If the value of the radical is $x$, then we have $$x=\sqrt{2+\sqrt{2+\sqrt{2-\sqrt{2-x}}}}\tag1$$ Repeated squaring gives $$\left(\left(\left(x^2-2\right)^2-2\right)^2-2\right)^2=2-x\tag2$$
Now, $(2)$ has $8$ solutions, and notice for all choices of the first three signs in $(1)$, repeated squaring gives $(2)$. Thus, the solutions of $(2)$ are the eight solutions to $$x=\sqrt{2\pm\sqrt{2\pm\sqrt{2\pm\sqrt{2-x}}}}$$
So, we must first show that $2\cos12^\circ$ satisfies $(2)$, and then to show that it is the root given by the choice of signs in the question.

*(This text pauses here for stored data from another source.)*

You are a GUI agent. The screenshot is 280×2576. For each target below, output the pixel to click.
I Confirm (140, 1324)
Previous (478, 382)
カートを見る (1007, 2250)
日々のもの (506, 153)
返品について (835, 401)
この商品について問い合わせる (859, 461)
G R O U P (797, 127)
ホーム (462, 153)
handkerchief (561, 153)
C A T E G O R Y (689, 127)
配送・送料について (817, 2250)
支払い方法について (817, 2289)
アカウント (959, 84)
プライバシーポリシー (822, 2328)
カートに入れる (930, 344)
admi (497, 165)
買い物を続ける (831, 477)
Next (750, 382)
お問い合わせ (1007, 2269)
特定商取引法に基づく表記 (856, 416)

To verify that $2\cos12^\circ$, we use the formula $$(2\cos\theta)^2-2 = 2(2\cos^2\theta-1)=2\cos2\theta\tag3$$ Then setting $x=2\cos12^\circ$, $(3)$ gives $$\begin{align} x^2-2&=2\cos24^\circ\\ (x^2-2)^2-2&=2\cos48^\circ\\ ((x^2-2)^2-2)^2-2&=2\cos96^\circ\\ (((x^2-2)^2-2)^2-2)-2&=2\cos192^\circ=-2\cos12^\circ=-x\\ \end{align}$$ as required.
ADDENDUM
Since $0\leq x\leq 2$, there is a value $0\leq\theta\leq\frac\pi2$ such that $x=2\cos\theta$. The argument above gives $2\cos16\theta=-2\cos\theta$ so either $$16\theta=(2n+1)\pi+\theta$$or$$16\theta=(2n+1)\pi-\theta$$ The condition $0\leq\theta\leq\frac\pi2$ gives $8$ possibilities for $\theta$: either$$\theta=\frac{(2n+1)\pi}{15},\ n=0,1,2,3$$ or $$\theta=\frac{(2n+1)\pi}{17},\ n=0,1,2,3$$ so if you can sort the values of the nested radicals for the $8$ choices of sign in decreasing order, you not only evaluate the given infinite nested radical, but $7$ more. For example, it seem clear that choosing the choosing the $3$ plus signs would give the larges value, which would mean that the value of that radical would be $2\cos\frac\pi{17}$. If the second largest value comes from choosing the first $2$ signs as $+$ and the third as $-$, that would complete the proof for the original question.
Actually, there's still something missing. For this argument to work, we also have to show that the infinite nested radical converges for all $8$ sign choices. I'm having trouble coming up with an economical way to do that.
I carried out the numerical work, and found that $$\begin{align} 2\cos\frac{7\pi}{15}&= \sqrt{2-\sqrt{2+\sqrt{2+\sqrt{2-\cdots}}}}\\ 2\cos\frac{7\pi}{17}&= \sqrt{2-\sqrt{2+\sqrt{2-\sqrt{2-\cdots}}}}\\ 2\cos\frac{5\pi}{15}&= \sqrt{2-\sqrt{2-\sqrt{2-\sqrt{2-\cdots}}}}\\ 2\cos\frac{5\pi}{17}&= \sqrt{2-\sqrt{2-\sqrt{2+\sqrt{2-\cdots}}}}\\ 2\cos\frac{3\pi}{15}&= \sqrt{2+\sqrt{2-\sqrt{2+\sqrt{2-\cdots}}}}\\ 2\cos\frac{3\pi}{17}&= \sqrt{2+\sqrt{2-\sqrt{2-\sqrt{2-\cdots}}}}\\ 2\cos\frac{\pi}{15}&= \sqrt{2+\sqrt{2+\sqrt{2-\sqrt{2-\cdots}}}}\\ 2\cos\frac{\pi}{17}&= \sqrt{2+\sqrt{2+\sqrt{2+\sqrt{2-\cdots}}}}\\ \end{align}$$
Still haven't found a nice argument for convergence, though it's clear numerically that all sequences converge rapidly.